Brokenhearted Theology, Ramblings

A Terrifying and Hopeful Prayer

I’ve always loved the songs of lament that are scattered throughout the Psalms, but I never paid close attention to the prayer in Isaiah 63:15-64:12. For the last several weeks, this passage has been haunting me…it’s words have continually been on my mind. Here’s an excerpt…

Look down from heaven and see, from your holy and glorious habitation. Where are your zeal and your might? The yearning of your heart and your compassion? They are withheld from me

O that you would tear open the heavens and come down, so that the mountains would quake at your presence– as when fire kindles brushwood and the fire causes water to boil– to make your name known to your adversaries, so that the nations might tremble at your presence!

Our holy and beautiful house, where our ancestors praised you, has been burned by fire, and all our pleasant places have become ruins. After all this, will you restrain yourself, O LORD? Will you keep silent, and punish us so severely?

When I read this I am in awe of those praying and the God to whom they are praying. There have been countless times in my own life when I have felt similar thoughts – not knowing where God’s compassion and love is, wondering why God’s strength isn’t more obvious in a certain situation, or being baffled as to why God just can’t make life easier sometimes. I always feel a bit of relief that a prayer like this is part of these ancient and inspired texts. I am not alone on this journey…

The prayer ends with the picture of Zion, the beautiful and holy place where God was said to dwell with his people, destroyed – burned to the ground. God is seemingly silent and absent – a silence and distance that is even worse than exile or the destruction of Jerusalem. But the passage is not without some sense of hope. 64:4 boldly declares that no one has has heard or seen any God other than the God of Israel, and that God is faithful and reliable to work for those who wait.

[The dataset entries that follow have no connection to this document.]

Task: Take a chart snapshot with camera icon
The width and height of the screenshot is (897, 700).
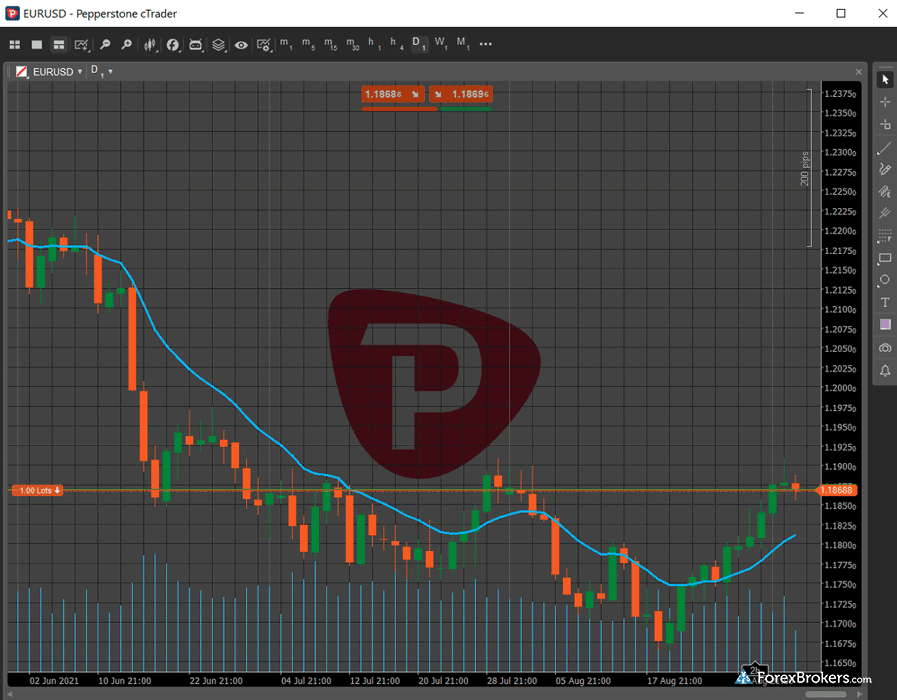Action: (x=885, y=348)
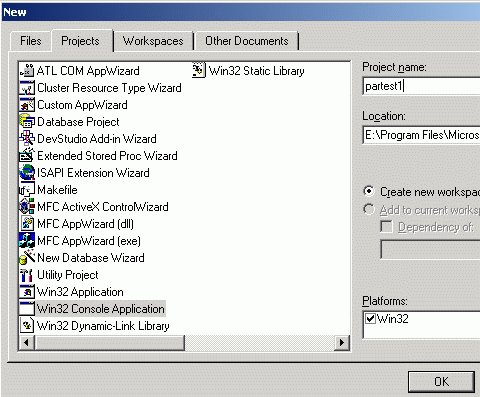Open the Dependency of dropdown box

[x=430, y=249]
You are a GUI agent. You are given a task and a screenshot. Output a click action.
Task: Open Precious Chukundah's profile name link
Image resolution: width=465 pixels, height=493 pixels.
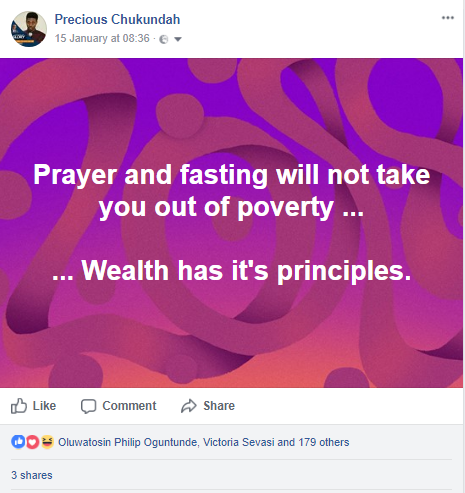coord(117,19)
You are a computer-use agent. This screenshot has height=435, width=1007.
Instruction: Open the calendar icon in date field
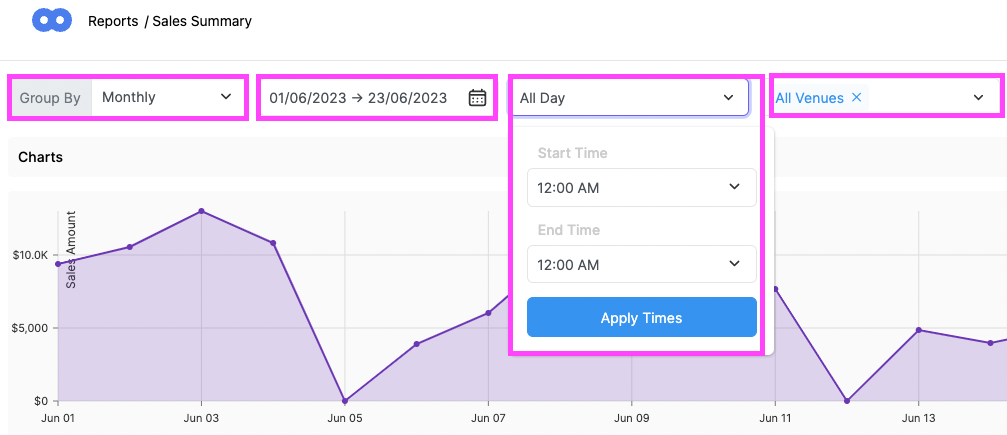477,98
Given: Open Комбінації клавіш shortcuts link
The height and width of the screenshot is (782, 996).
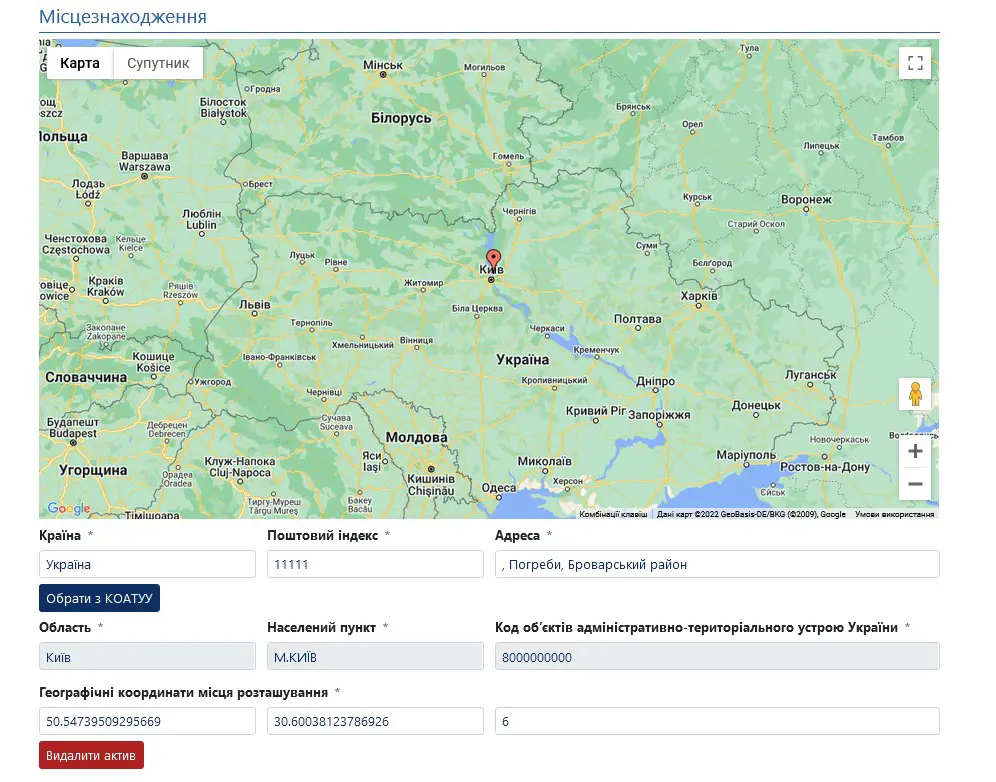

The middle of this lament is what really amazes me – 64:1 says “O that you would tear open the heavens and come down.” How bad has it gotten? Bad enough that the only conceivable solution is God himself ripping the heavens open and coming to Earth to straighten things out – the God whose presence causes the earth to shake, bushes to burn, mountains to smoke, seas to part, and kings to fall on their knees.

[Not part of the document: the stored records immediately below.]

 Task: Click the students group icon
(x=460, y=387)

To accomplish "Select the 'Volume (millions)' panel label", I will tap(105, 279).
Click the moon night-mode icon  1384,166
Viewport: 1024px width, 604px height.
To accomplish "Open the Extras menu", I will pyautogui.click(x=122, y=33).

But the prayer is not immediately answered, and instead ends with heart wrenching questions: has God abandoned his people? How long will he inflict punishment through silence? Can God restrain himself from acting after Zion has been demolished and his people scattered? A tragic lament cannot always have an easy and satisfactory answer.

At least not immediately.

Mark’s gospel account says that when Jesus was baptized, the heavens tore open and God’s spirit descended upon Jesus. Then, as Jesus was crucified, the curtain in the Temple (God’s former dwelling place) is torn from top to bottom. The heavens are torn open, and God came from above down to earth.